- **Vorliegender Text**
=-=-=

Als Begründung für die Zustimmung zum NATO-Krieg diente deutschen Politikern v.a. das angebliche serbische Massaker in Racak. Der Expertenbericht einer finnischen Expertenkommission, die im Frühjahr 1999 von der EU eingesetzt wurde, kommt nun zum Ergebnis: Die Beweise für eine Massenhinrichtung albanischer Zivilisten durch serbische Sicherheitskräfte gibt es nicht (Berliner Zeitung, 17.1.2001).
Der ehemalige General der Bundeswehr Heinz Loquai war als militärischer Berater bei der OSZE in Wien. In seinem Buch Der Kosovo-Konflikt. Wege in einen vermeidbaren Krieg entlarvt er eine zentrale Kriegslüge aus dem Hause Scharping. Mit der Präsentation des sog. Hufeisenplans wollte der Verteidigungsminister beweisen, dass die systematische Vertreibung der Albaner aus dem Kosovo bereits im Dezember 1998 in Belgrad geplant worden sei. Nur: der Plan existierte gar nicht. Er wurde erst in den Büros des deutschen "Verteidigungs"ministeriums fabriziert.
Rudolf Scharping war es, der sich immer wieder als besonderer Scharfmacher bei der Begründung des NATO-Kriegs entpuppte. Gleich zu Beginn des Krieges verbreitete er die Legende von tausenden Menschen, die im Stadion von Prishtina von serbischen Militärs gefangengehalten wurden. Er nannte es ein Konzentrationslager und fügte hinzu: "Ich sage bewusst KZ." Aber er hat auch damit gelogen: Es gab kein KZ in Prishtina.
Von Schröder, Scharping und Fischer liegt bis heute keine Entschuldigung für ihre damaligen haarsträubenden Lügen vor. Und die breite Öffentlichkeit scheint längst zur Normalität zurückgekehrt zu sein. Alles nur Schnee von gestern?
Nein! In einem Vortrag hat der inzwischen gefeuerte Bundeswehr-General Loquai erklärt: "Die These, die Wahrheit sei das erste Opfer im Krieg, ist falsch. Die Wahrheit wird schon vor dem Krieg umgebracht, sonst würde es gar nicht zum Krieg kommen. Die Wahrheit wird auch nach dem Krieg gemeuchelt, um ihn zu rechtfertigen. Kriege für die Zukunft schwieriger zu machen, die Schwelle für den Eintritt in einen Krieg höher zu setzen, erfordert, die Wahrheit über die Entwicklung zum Krieg offen zu legen."

=-=-=

- **Arbeitsauftrag 1**
Fasse den Text über die Begründungen für den Kosovo-Krieg in zwei Sätzen zusammen.
- **Arbeitsauftrag 2**
Beantworte anhand des Textes über die Begründungen für den Kosovo-Krieg diese Fragen:
(a) Wer setzte die finnische Expertenkommission ein?
(b) Wo und wann soll die Vertreibung der Albaner laut Scharpings Darstellung geplant worden sein?
(c) Welchen Ort nannte Scharping ein Konzentrationslager?
- **Arbeitsauftrag 3**
Setze den Text über die Begründungen für den Kosovo-Krieg im Anschluss an das Zitat von Loquai fort.

- **Daten**
=-=-=

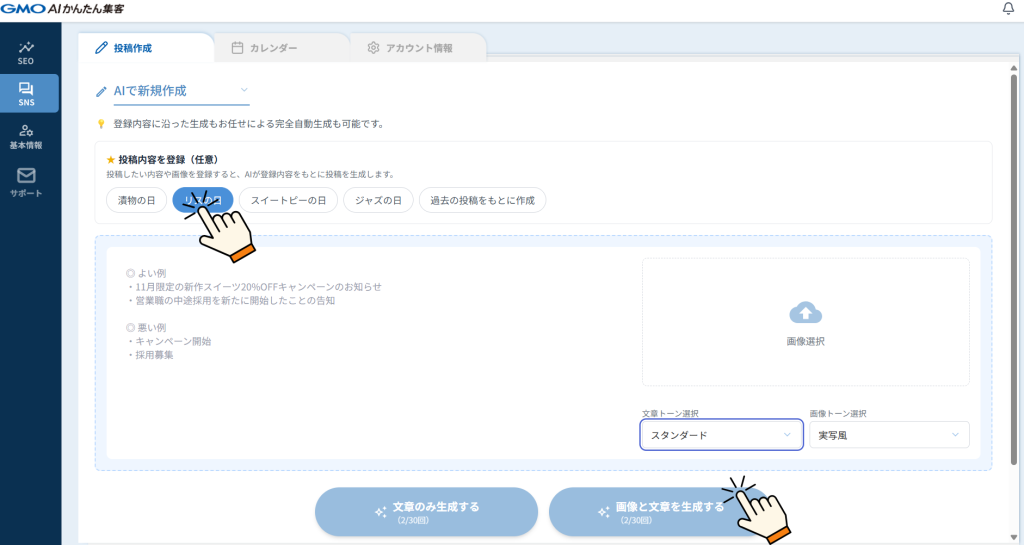This screenshot has width=1024, height=545.
Task: Click the GMO AIかんたん集客 logo
Action: click(68, 9)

=-=-=

- **Antwort 1**
Die Begründungen deutscher Politiker für den NATO-Krieg waren laut dem Text nicht belegt oder erfunden: das angebliche Massaker in Racak, der sogenannte Hufeisenplan und ein angebliches KZ im Stadion von Prishtina. Schröder, Scharping und Fischer haben sich dafür bis heute nicht entschuldigt, und der Bundeswehr-General Loquai fordert, die Wahrheit über die Entwicklung zum Krieg offenzulegen, um Kriege künftig schwieriger zu machen.

- **Antwort 2**
(a) Die EU, im Frühjahr 1999.
(b) In Belgrad, bereits im Dezember 1998.
(c) Das Stadion von Prishtina.

- **Antwort 3**
Zu diesen unbequemen Wahrheiten gehört auch, dass westliche Militärs und Politiker alles daran setzen, ihre Armeen noch besser für künftige Kriege nach dem Schema des Aggressionskriegs gegen Jugoslawien umzurüsten.
Im Frühjahr 1999 hat sich die NATO zum Interventionsbündnis erklärt, das künftig auch ohne Zustimmung der UNO dort militärisch zuschlagen will, wo eigene Interessen, z.B. Rohstoffquellen und Handelswege, bedroht scheinen. Die Europäische Union wird zum Militärbündnis ausgebaut, das gegebenenfalls auch ohne die NATO in Europa, in Nordafrika oder im Nahen Osten Krieg führen soll.
Und die Bundeswehr wird mit Zustimmung von SPD, Grünen, CDU/CSU und FDP zur weltweiten Eingreiftruppe umgebaut, die künftig zwar kleiner, aber mobil und mit Hightechwaffen ausgerüstet, als "hochwirksames Instrument der Außenpolitik" (Generalinspekteur Kujat) dienen soll.
Wir wissen, dass Kriege nicht einfach ausbrechen, sondern systematisch geplant und vorbereitet werden. Daher wenden wir uns gegen die Militarisierung der EU, gegen das Interventionsbündnis NATO und gegen den Umbau der Bundeswehr zu einer weltweiten Eingreiftruppe.
Der Militarisierung der Gesellschaft muss Einhalt geboten werden. Deshalb sind wir gegen die Instrumentalisierung des zivilen Gesundheitswesens im Interesse der Bundeswehr. Die sog. "Einsatzkräfte" müssen aufgelöst werden. Das gilt insbesondere für das "Kommando Spezialkräfte" in Calw.
Und nicht zuletzt muss die ganze Wahrheit über den NATO-Krieg gegen Jugoslawien endlich auf den Tisch. Die Verantwortlichen für diesen Völkerrechtsbruch — auch in der deutschen Regierung — müssen zur Verantwortung gezogen werden.